Written on May 1, 2020

By Greg Saul, Esq., CAE, OSCPA tax policy director

The legislature’s work on the budget bill is finished, but the debate over their changes to the business income deduction (BID) is just beginning.

The House’s original version would have reduced the threshold to $100,000 and eliminated the 3% flat rate beginning in 2019. The Senate’s original version would have retained the $250,000 threshold and eliminated the 3% flat rate beginning in 2020.

The final version of House Bill 166 retained current law’s BID of up to $250,000 and the 3% flat tax rate on business income above that threshold for most taxpayers, but disallows the deduction and the 3% tax rate if the business income arises from either (1) the practice of law by an attorney or (2) lobbying by a person required to register with JLEC (i.e., legislative and executive agency lobbyists and retirement system lobbyists). The disallowance applies to taxable years beginning in 2020.

The Ohio Society of CPAs actively lobbied legislative leaders to keep the BID intact, and OSCPA also advised legislators not to adopt language modeled on the federal 199A deduction that would have negatively impacted a broad array of specified service trades and businesses (SSTBs) – including CPAs. Unfortunately, the language ultimately adopted vaguely defines “legal services,” which could apply to businesses beyond law firms that have an attorney on staff, or that have outside (of Ohio) corporate counsel registered with the Ohio Supreme Court.

In the past few weeks, the language seemingly has created more questions than answers. What is the impact on CPA firms if some CPAs are also licensed attorneys? Does the new law not prohibit the actual occupation but just the type of income generated? Would an accounting firm that employs Ohio licensed attorneys be excluded from the BID because the lawyer arguably provides legal services to the firm (i.e., his or her employer), consistent with the inclusion of registered corporate counsel?
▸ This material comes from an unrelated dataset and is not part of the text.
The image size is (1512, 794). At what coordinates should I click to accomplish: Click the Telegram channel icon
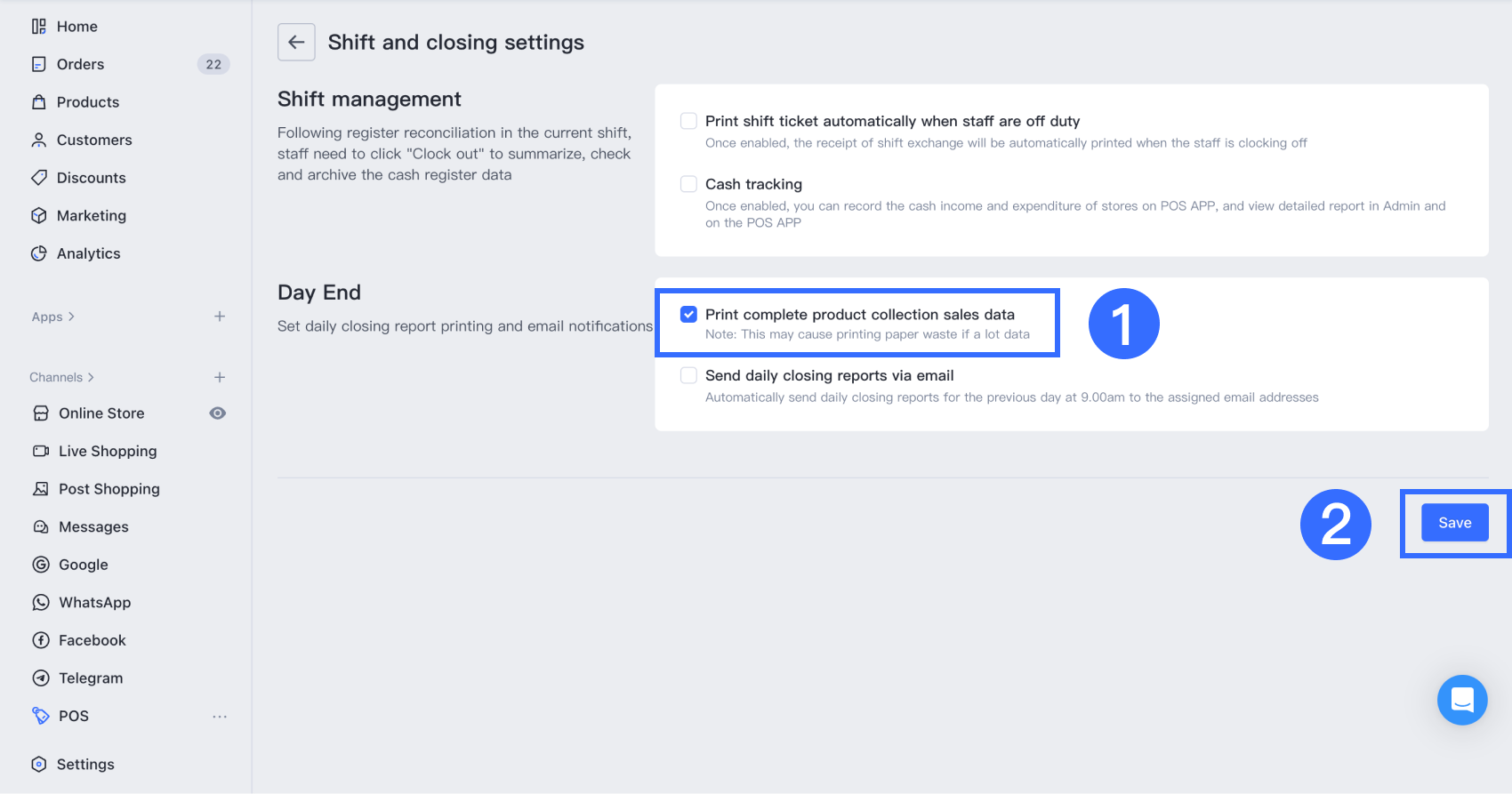[41, 678]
The Ohio Department of Taxation is not expected to release guidance until the end of the year because the effective date is delayed to Jan. 1, 2020. Groups representing attorneys are prepared to file a lawsuit arguing possible violations of the Equal Protection Clause, First Amendment, and Commerce Clause. OSCPA and its tax experts are now evaluating the new law to see what, if any, changes are necessary.

The language in question:

(2) “Eligible business income” means business income excluding income from a trade or business that performs either or both of the following:

(a) Legal services provided by an active attorney admitted to the practice of law in this state or by an attorney registered for corporate counsel status under section 6 of rule VI of the Ohio supreme court rules for the government of the bar of Ohio;

(b) Executive agency lobbying activity, retirement system lobbying activity, or actively advocating by a person required to register with the joint legislative ethics committee under section 101.78, 101.92, or 121.62 of the Revised Code. Terms used in division (B)(2) of this section have the same meaning as in section 101.70, 101.92, or 121.60 of the Revised Code.